- Tâche à réaliser
Dans le texte sur les parlers rromani, quelles sont, s'il vous plaît, les deux voyelles qui séparent les endaïolectes dans la terminaison de la première personne du singulier du passé des verbes ?

- Texte de lecture
◆ ◆ ◆ ◆

La recherche dialectologique en rromani a montré que l’isoglosse-clé pour la classification des parlers vernaculaires (endaïolectes) est celle qui sépare d’une part les endaïolectes présentant la voyelle "o" dans la terminaison de la première personne du singulier du passé des verbes (et présent de la copula) et d’autre part ceux présentant la voyelle "e" dans les mêmes terminaisons, à savoir les formes rendant par exemple "j’ai marché" qui sont phirdom (avec les variétés phirdum, phirdʲom ou phirdʲum) dans le premier cas et phirdem dans le second. Si nous imaginons un "pays rrom" avec un certain nombre de villages et leurs parlers vernaculaires spécifiques, comme représenté par la figure 9, il sera extrêmement facile de tracer l’isogloss o/e entre les deux séries de formes dialectales de terminaisons. Alors au travail, prenez la souris et tracez cette isogloss sur la figure 9... Il n’y a pas de niveau de difficulté car l’opération est vraiment très simple. Ce qui a été dit de phirdom/phirdem est valable pour tout autre verbe: dikhlom/dikhlem "j’ai vu", phendom/phendem "j’ai dit" etc. Dans un endroit où les gens disent phirdem, on ne peut entendre que dikhlem et phendem, et inversement .

◆ ◆ ◆ ◆

- Données
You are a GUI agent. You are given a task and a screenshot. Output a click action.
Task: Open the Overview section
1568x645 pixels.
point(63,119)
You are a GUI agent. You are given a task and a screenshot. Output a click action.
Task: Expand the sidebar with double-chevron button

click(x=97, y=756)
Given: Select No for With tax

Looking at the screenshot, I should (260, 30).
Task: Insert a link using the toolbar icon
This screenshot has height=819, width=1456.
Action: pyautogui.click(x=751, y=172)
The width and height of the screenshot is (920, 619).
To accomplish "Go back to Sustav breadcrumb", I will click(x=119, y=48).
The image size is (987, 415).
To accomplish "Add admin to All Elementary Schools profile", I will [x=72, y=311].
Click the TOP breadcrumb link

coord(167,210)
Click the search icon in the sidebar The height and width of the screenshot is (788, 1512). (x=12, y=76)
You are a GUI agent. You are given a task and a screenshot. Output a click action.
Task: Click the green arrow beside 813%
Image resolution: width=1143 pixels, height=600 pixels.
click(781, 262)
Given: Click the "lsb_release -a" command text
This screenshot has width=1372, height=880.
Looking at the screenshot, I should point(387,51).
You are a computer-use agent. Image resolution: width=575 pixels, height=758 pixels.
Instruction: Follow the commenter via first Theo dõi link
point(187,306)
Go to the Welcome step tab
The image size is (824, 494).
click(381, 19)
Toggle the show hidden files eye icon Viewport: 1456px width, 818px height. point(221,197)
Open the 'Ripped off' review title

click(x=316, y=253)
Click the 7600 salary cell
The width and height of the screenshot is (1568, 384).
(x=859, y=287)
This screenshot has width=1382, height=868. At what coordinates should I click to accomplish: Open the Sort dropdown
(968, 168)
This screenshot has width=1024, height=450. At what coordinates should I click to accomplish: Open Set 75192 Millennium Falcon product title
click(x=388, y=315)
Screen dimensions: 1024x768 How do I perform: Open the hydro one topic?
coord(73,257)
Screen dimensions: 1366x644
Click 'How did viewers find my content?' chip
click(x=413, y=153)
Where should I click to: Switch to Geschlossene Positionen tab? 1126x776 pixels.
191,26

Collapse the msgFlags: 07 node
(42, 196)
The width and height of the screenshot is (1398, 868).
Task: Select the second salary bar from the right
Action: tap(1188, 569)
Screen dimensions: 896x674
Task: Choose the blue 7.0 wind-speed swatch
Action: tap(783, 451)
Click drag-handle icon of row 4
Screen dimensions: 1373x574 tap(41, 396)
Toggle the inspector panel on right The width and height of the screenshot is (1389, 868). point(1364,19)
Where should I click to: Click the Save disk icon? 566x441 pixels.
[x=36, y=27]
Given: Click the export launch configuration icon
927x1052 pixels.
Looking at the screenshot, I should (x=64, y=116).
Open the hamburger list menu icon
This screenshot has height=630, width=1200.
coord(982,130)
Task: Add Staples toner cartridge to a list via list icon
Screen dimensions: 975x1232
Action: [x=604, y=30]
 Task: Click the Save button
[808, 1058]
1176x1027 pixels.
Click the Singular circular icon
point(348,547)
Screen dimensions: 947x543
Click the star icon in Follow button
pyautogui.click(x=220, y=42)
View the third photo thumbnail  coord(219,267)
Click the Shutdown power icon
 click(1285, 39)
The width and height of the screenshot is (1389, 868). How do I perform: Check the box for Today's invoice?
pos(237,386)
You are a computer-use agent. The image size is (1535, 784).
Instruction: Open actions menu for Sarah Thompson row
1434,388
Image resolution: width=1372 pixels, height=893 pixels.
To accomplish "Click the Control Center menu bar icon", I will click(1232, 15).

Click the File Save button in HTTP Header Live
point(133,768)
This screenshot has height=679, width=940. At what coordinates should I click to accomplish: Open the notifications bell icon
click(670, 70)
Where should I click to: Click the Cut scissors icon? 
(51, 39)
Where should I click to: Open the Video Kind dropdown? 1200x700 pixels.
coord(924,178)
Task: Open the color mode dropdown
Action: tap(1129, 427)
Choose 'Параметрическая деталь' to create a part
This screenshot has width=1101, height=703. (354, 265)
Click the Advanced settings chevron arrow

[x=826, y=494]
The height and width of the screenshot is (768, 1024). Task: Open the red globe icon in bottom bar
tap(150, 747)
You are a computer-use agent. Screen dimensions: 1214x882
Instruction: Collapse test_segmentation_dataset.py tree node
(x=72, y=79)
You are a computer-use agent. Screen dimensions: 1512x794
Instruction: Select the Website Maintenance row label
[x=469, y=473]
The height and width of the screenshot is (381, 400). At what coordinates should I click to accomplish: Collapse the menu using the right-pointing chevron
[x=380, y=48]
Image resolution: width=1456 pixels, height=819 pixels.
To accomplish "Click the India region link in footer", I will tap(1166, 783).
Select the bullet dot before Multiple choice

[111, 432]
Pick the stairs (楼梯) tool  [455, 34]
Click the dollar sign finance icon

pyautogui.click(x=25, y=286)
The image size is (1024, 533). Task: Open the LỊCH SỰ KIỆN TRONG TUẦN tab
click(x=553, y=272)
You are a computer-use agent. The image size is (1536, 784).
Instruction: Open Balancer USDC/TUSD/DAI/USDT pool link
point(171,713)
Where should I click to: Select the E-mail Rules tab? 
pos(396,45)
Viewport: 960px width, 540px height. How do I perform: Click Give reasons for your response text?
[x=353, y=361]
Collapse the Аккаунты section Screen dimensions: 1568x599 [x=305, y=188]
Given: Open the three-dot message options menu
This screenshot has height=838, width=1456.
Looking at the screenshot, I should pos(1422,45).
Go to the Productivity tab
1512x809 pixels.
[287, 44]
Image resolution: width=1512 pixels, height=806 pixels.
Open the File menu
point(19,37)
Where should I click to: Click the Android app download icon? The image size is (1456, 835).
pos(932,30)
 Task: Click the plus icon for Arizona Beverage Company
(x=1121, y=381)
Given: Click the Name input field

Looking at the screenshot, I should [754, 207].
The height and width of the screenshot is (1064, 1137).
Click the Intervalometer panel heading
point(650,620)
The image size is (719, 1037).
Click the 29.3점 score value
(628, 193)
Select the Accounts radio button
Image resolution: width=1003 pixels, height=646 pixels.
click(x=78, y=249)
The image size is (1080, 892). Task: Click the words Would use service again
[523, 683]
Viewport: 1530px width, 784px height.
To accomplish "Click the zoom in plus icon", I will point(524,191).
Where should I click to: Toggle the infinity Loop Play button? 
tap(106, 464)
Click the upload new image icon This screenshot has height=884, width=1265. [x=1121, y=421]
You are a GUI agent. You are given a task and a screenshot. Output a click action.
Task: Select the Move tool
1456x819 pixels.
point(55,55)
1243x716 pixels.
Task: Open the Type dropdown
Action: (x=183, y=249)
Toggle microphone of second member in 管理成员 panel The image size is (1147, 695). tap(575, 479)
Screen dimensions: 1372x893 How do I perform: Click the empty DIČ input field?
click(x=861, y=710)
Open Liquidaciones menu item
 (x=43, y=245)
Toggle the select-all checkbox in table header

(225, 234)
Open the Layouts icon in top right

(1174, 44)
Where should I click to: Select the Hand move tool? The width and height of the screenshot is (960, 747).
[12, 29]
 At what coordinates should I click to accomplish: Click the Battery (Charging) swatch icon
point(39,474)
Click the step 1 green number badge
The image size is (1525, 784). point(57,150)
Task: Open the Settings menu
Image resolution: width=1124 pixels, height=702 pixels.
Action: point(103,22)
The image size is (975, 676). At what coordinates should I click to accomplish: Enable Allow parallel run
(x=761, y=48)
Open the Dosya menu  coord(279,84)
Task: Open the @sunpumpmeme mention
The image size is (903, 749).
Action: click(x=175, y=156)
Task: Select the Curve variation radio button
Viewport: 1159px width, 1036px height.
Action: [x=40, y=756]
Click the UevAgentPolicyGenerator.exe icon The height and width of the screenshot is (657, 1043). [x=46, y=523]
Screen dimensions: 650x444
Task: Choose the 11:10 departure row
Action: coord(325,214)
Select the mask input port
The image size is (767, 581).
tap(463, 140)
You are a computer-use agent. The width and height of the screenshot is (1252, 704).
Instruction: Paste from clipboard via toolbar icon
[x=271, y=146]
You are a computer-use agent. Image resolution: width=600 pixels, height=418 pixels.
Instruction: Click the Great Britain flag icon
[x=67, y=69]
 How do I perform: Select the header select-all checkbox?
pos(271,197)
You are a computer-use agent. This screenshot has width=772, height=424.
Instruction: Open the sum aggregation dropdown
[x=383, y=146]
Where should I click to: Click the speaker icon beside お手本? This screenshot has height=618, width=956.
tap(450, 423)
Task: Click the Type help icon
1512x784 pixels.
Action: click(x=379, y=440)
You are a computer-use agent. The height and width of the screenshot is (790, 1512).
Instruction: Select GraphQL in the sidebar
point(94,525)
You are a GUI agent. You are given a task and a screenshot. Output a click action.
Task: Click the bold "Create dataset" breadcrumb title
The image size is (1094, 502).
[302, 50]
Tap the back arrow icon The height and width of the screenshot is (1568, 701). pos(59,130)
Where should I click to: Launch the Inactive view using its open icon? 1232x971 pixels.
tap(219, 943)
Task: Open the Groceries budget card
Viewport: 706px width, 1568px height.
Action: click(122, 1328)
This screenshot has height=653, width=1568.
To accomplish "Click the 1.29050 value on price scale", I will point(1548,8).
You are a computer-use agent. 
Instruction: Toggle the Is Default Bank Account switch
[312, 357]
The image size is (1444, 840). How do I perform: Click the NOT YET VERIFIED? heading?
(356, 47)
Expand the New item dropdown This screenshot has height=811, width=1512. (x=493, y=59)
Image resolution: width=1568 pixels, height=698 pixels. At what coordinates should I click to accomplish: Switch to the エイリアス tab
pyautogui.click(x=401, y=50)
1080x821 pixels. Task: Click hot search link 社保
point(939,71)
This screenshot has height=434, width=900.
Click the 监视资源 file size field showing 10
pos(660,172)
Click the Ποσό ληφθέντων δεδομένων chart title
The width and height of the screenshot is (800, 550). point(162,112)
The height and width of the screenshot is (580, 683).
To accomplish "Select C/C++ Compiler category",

◆ ◆ ◆ ◆

- Réponse à l'exercice
Les voyelles « o » et « e ».